- Exercise: The expected output is each line below containing "computer", copied in full.
********************
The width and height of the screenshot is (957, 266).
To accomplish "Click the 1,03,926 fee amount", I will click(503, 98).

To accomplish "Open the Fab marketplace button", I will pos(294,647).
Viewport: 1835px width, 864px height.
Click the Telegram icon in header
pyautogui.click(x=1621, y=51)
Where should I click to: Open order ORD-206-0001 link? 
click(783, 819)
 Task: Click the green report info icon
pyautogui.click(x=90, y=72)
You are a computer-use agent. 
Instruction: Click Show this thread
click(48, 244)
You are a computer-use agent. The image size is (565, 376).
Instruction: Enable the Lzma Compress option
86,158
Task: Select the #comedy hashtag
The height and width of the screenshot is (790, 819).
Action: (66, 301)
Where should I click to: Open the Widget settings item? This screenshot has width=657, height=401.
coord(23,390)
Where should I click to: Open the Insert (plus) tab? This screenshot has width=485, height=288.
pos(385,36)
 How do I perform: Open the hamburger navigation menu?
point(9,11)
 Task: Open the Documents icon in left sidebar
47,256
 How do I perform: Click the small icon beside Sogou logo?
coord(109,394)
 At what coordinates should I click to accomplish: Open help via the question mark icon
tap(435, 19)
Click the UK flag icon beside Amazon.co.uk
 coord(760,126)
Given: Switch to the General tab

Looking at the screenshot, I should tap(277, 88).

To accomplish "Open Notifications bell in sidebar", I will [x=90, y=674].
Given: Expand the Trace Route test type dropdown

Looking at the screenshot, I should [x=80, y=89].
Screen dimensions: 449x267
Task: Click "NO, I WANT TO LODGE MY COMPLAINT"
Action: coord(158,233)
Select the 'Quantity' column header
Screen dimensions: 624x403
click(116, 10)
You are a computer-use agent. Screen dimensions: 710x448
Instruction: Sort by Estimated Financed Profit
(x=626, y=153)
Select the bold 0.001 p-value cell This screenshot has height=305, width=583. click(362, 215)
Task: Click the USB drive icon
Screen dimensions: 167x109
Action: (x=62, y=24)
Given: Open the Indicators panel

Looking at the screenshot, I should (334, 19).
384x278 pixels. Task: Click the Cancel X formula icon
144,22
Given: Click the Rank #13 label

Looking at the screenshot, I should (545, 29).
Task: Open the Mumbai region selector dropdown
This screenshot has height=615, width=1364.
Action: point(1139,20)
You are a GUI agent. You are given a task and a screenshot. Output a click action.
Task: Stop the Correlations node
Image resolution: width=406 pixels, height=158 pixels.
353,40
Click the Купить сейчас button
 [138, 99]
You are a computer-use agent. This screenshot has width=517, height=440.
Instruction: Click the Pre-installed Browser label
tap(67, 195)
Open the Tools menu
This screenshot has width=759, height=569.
********************
- Result below:
You are a computer-use agent. 
You are a computer-use agent. The image size is (565, 376).
You are a computer-use agent. Screen dimensions: 710x448
You are a computer-use agent. This screenshot has width=517, height=440.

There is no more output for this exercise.